# [Directions]
Look through the entries below and copy exactly the part that begins with the line containing "Task: Expand the" and ends with the line containing "Select the USA Size column header". Do not copy the pictures.

# [Data to process]

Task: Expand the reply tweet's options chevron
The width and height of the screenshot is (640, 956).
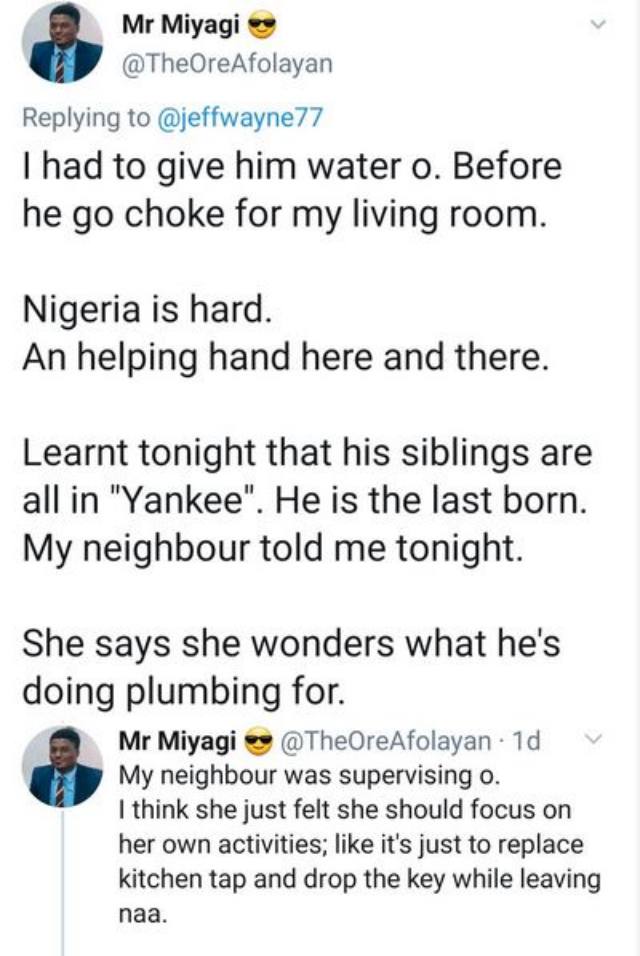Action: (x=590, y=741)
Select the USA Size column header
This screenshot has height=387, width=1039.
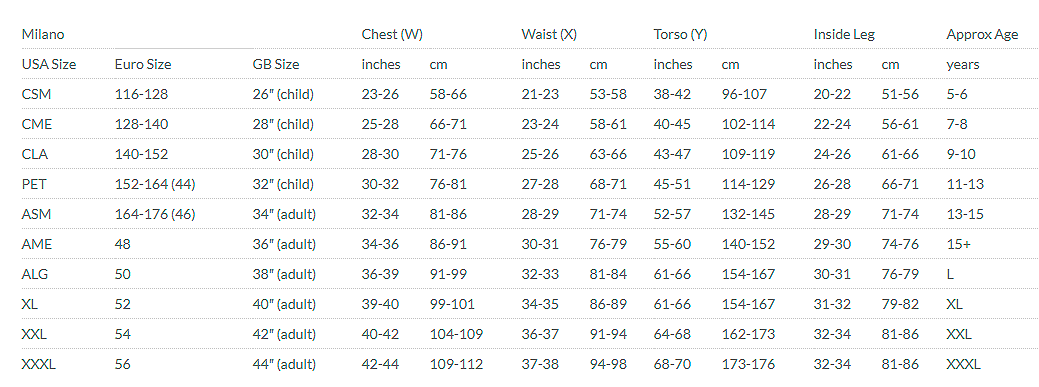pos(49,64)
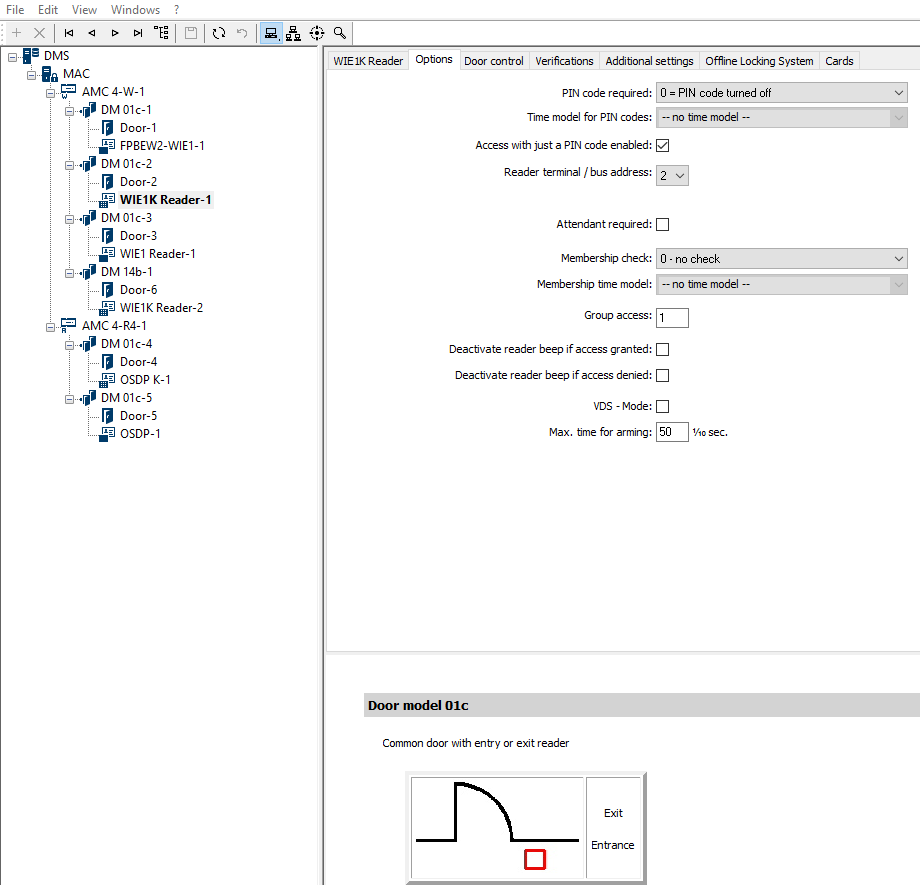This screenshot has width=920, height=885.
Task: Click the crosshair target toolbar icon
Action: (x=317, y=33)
...
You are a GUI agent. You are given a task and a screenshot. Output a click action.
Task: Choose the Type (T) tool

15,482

# [Task response]
Task: Expand the reply tweet's options chevron
The width and height of the screenshot is (640, 956).
Action: (x=590, y=741)
Select the USA Size column header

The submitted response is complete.